As it prepares for a safe, gradual return to campus this fall, the University of Toronto has taken steps to create a safe environment for its community and deliver an unparalleled educational experience.
But U of T has also taken steps to alleviate the financial pressure on students during the COVID-19 pandemic. That includes cuts to incidental fees across all three campuses and providing millions of dollars in financial assistance.
Writer Paul Fraumeni recently spoke with Sandy Welsh, U of T’s vice-provost, students, about the steps U of T has taken to support students during an unusual year.
Is U of T reducing incidental fees for this fall semester?
In many cases, yes, incidental fees are being reduced. But, first, I think it is important to explain what incidental fees are, particularly for those students who are new to university this fall.
These fees support the student experience and student wellbeing and are charged on a compulsory basis to each U of T student based on their registration in a division or program. These fees are charged in addition to tuition and cover the costs of the services and programs. Incidental fees include university-operated services like health and wellness, athletic and recreation facilities, and career centre services. Student societies also charge incidental fees to support their programs and services in support of the student experience.
As each of our campuses has different local needs, costs and services, the fees vary by campus. This informed our approach to reducing incidental fees for fall 2020. Our services are still being offered and many have moved online to meet the needs of our students no matter where they are living. This fall some services will be available in person. Those services available on-campus are determined by following public health and government guidelines.
Which fees are being reduced?
There are a number of them. Let me give you a few examples.
On all three campuses, the KPE Sport and Recreation fee is being reduced by 30 per cent and the Hart House fee by 20 per cent. At U of T Mississauga, the athletics fee is being reduced by 25 per cent. At U of T Scarborough, the athletics fee is being reduced by 40 per cent. At St. George, the Student Life fee is being reduced by 10 per cent. At U of T Mississauga, the Student Services fee is being reduced by 35 per cent, which includes the eliminiation of the fee for the shuttle bus service, which is suspended. At U of T Scarborough, the student services fee is being reduced by 25 per cent.
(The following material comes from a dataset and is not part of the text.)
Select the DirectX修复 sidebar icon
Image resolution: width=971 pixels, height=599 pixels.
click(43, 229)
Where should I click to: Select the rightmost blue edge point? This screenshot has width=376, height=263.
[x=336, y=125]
Additionally, some student societies have reduced their fees for this term.
What about tuition fees?
U of T is not reducing tuition fees. We are offering a full calendar of academic programming this year led by our dedicated faculty members and instructors. We have also invested heavily to create a new kind of learning experience that’s tailored to the realities of COVID-19. Tuition fees help cover the cost of the equipment, technology and professional expertise needed to teach and learn in this new environment.
Many of our students are doing their learning in a virtual classroom and not in-person. When we suddenly learned we could no longer do in-person classes in March because of the lockdown, our faculty members did their best with technologies like Zoom. But we all knew we could – and wanted to – do better for the fall term. U of T has earned its reputation as one of the world’s top-ranked universities because of our research and because of the quality of our learning experience and, even in the COVID-19 era, we fully intend to continue to offer that level of education. So, professors and staff have worked with over 100 educational technologists to design a learning experience that makes use of the best in online technology. In many cases, professors have spent the summer months experimenting and perfecting new course delivery methods for this fall.
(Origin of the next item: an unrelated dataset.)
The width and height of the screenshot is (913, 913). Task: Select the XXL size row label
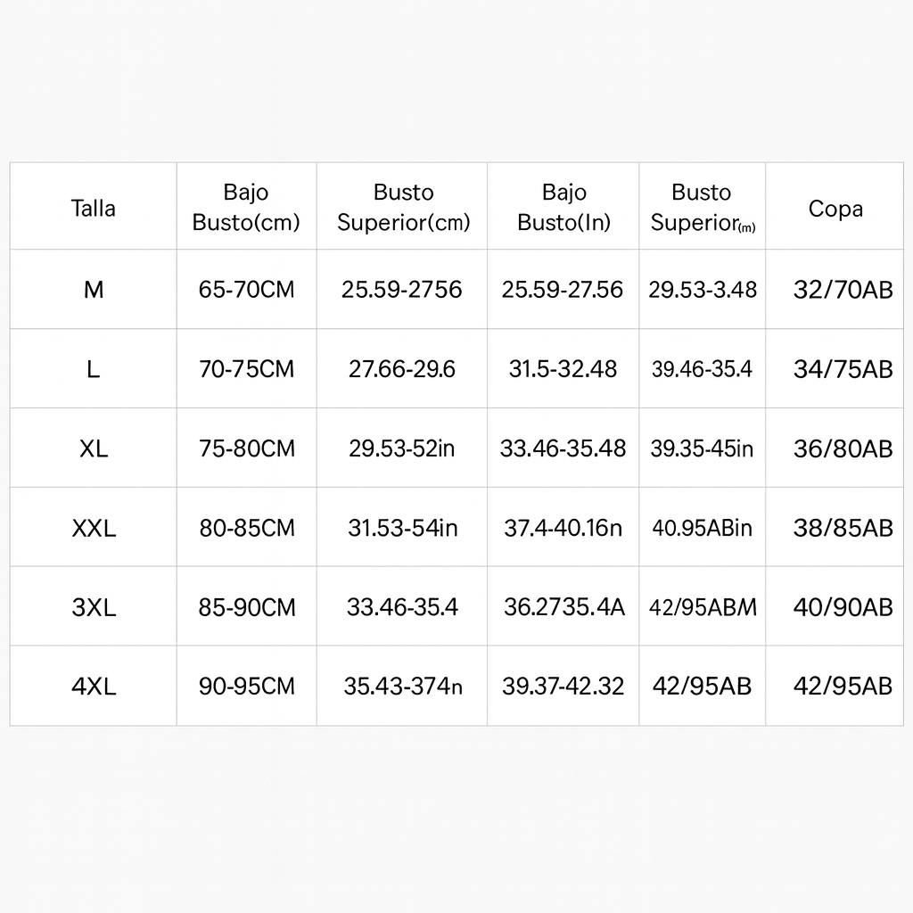tap(94, 528)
What will those fall courses look like?
In some cases, there will be some students who participate in-person, in a physically distanced classroom, alongside a small number of other students. These classes will be combined with students who are accessing the course online. Again, we have worked with professionals in how to accommodate both groups – both in terms of health and safety and in terms of effective learning. That includes adding technology including lecture capture, screens and simulcast hardware in classrooms so students participating in person, while wearing masks, can interact with those who are online – and everyone can see and hear each other during discussions.
What about financial supports for students?
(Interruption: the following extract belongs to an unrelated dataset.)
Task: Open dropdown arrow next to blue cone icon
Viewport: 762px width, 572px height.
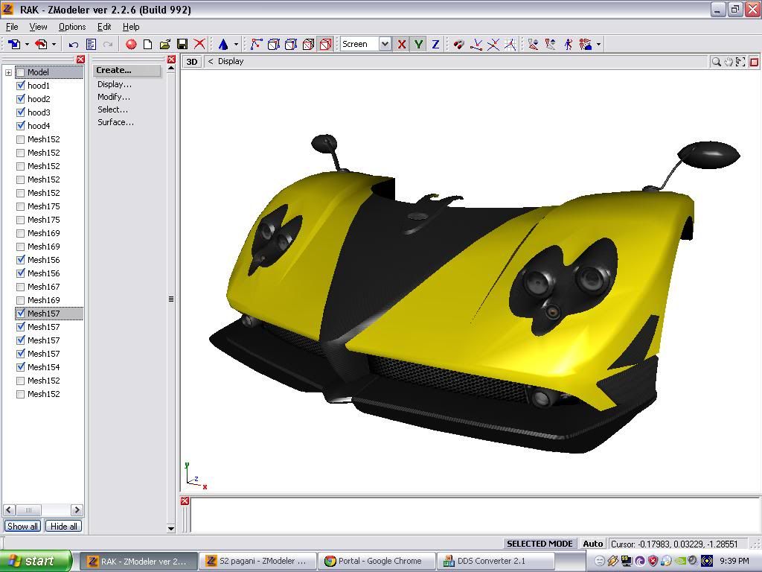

The university has provided about $6.4 million in emergency funding to students who are facing unexpected costs because of COVID-19. I strongly encourage students to access this funding if they need it. It’s there specifically for them.
International students are facing special challenges. What support is available for them?
We’ve worked hard on this and are ready to help our international students with a wide range of services and support and to make sure these are available to them no matter where they are living.
First, we are providing access to immigration advisers who can answer questions about student permits, taking on-line courses, travelling to Canada and what to expect when they arrive. International students should get in touch with the international advisors available on their campus. [For further information, students can contact firstname.lastname@example.org at U of T Mississauga, email@example.com at U of T Scarborough and firstname.lastname@example.org on the St. George campus].
When international students arrive in Canada, they will need to quarantine. We will provide accommodations for that 14-day period and that will include meals, health checks and other support. I emphasize this will be at no cost to our international students. We are committed to making this process safe and as comfortable as possible for our international students, who play a key role in our campus community and help provide U of T with a uniquely global outlook.